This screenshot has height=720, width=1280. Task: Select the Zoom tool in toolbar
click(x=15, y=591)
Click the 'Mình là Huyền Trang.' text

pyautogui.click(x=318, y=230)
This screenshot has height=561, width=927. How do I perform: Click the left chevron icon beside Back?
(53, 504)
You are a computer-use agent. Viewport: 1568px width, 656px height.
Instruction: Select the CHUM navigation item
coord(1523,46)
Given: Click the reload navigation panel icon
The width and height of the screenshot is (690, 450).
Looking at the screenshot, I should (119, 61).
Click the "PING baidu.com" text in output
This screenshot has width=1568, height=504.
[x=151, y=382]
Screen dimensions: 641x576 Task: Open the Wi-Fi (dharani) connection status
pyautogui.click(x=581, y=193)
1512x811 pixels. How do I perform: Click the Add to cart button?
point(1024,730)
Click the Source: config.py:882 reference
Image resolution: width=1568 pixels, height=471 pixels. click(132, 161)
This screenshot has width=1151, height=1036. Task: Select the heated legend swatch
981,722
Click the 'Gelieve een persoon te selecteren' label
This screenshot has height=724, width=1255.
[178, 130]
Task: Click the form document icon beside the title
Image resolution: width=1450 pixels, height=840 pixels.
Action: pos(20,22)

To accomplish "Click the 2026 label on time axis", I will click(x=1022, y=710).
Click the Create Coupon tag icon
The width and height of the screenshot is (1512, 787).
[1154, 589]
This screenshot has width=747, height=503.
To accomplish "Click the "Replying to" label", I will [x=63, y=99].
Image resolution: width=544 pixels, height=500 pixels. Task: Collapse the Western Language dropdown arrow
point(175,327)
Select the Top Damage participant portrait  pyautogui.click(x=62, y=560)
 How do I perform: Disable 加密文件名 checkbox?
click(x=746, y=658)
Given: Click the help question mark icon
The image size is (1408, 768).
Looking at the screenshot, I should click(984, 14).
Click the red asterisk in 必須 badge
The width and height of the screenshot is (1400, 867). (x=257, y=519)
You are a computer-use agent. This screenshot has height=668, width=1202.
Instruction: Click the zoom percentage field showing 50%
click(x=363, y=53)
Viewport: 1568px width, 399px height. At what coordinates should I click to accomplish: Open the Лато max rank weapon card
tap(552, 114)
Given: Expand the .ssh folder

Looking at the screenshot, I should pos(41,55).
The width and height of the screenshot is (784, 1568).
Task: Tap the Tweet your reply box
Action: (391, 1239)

------------

WHAT IS ASKED:
Quote everything from the line containing "You are a computer-use agent. This" down to the end of the entries, both ends included.

TASK OUTPUT:
You are a computer-use agent. This screenshot has height=668, width=1202.
Instruction: Click the zoom percentage field showing 50%
click(x=363, y=53)
Viewport: 1568px width, 399px height. At what coordinates should I click to accomplish: Open the Лато max rank weapon card
tap(552, 114)
Given: Expand the .ssh folder

Looking at the screenshot, I should pos(41,55).
The width and height of the screenshot is (784, 1568).
Task: Tap the Tweet your reply box
Action: (391, 1239)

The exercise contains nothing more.